SSI completed the £291m takeover of Redcar’s Teesside Cast Products site in March after the blast furnace was mothballed a year earlier with the loss of more than 700 jobs.
SSI has said that a production start date for the site would be confirmed within weeks and that it was considering creating up to 1,100 jobs – 300 more than previously announced.
Phil Dryden, CEO of SSI UK, said: “It will be the middle of next month before we know when we are going live. I’d imagine that between mid-July and the end of July we will be in a position to say: ‘this will be the start date’.”
At the time of the TCP acquisition, SSI had earmarked a start date some time in the final quarter of this year.
But Dryden has said he did not want the plant to rush into production before completing a major re-commissioning scheme – which involves a reconstruction of the inside of the blast furnace – that would give the plant a longer shelf life.
“Every day we are not making steel is costing us money,” he said. “But if we started the plant in the same condition as when it closed, this would not be a successful business long- term. It is not just a restart – it is a major refurbishment.”
Unions welcomed the news that there may be more jobs created at the plant, which was mothballed after an international consortium walked away from a ten-year deal to buy most of TCP’s output after four years.
Geoff Waterfield, chairman of the multi-union works committee on Teesside, said: “In the initial stages, the numbers will be what they were before.
But Mr Win and SSI have plans for expansion and a long-term future – and that takes more staff.”
And this week, Tata Steel, which sold the plant to Tata, was paid £80m by the consortium of buyers which pulled out of the supply agreement.
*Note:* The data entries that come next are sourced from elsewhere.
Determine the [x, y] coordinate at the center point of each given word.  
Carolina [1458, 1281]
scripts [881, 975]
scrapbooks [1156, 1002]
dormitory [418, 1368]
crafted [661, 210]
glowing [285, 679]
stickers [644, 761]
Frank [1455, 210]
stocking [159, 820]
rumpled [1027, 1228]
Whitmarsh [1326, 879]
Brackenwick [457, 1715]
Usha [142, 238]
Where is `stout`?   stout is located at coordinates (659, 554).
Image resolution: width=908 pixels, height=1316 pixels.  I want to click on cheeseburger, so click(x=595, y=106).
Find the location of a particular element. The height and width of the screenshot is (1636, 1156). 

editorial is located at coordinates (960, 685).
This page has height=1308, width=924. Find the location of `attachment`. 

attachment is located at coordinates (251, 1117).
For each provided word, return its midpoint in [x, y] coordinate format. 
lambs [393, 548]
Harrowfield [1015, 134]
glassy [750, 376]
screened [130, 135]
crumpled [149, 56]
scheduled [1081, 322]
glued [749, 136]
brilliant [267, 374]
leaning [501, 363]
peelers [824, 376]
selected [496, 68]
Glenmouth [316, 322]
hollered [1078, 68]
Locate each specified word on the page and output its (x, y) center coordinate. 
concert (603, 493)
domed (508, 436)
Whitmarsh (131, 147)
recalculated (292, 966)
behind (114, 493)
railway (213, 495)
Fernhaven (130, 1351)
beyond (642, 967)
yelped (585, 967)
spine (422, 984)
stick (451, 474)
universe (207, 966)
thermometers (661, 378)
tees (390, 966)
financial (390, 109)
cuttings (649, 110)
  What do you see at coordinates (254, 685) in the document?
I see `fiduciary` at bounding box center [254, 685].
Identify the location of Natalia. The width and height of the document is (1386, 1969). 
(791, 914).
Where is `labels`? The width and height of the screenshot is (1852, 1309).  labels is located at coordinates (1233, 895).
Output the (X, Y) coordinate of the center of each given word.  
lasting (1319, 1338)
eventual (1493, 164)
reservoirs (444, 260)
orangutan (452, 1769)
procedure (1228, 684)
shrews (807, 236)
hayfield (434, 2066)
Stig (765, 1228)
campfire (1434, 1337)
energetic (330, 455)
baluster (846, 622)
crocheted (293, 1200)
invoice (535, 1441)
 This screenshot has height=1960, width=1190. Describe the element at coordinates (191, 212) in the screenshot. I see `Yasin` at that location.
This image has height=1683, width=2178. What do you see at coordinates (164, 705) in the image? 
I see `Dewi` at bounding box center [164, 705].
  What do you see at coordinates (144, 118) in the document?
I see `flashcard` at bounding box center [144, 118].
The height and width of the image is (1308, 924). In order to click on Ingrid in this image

The Indian company said it received the payment after an arbitration panel found that the consortium of four companies had broken the terms of the agreement.
The consortium – Duferco of Switzerland, Marcegaglia from Italy, South Korea’s Dongkuk and Ternium of Argentina – quit the deal after the world market for steel plunged in the global recession.
The original agreement had been drawn up in 2004 between the consortium and Anglo-Dutch steelmaker Corus, who sold the TCP business which employed 1,700 staff, to Tata three years later.
The arbitration panel had heard how the plant was shut in February 2010 when Tata failed to find new buyers to replace the consortium after it failed to honour the contract.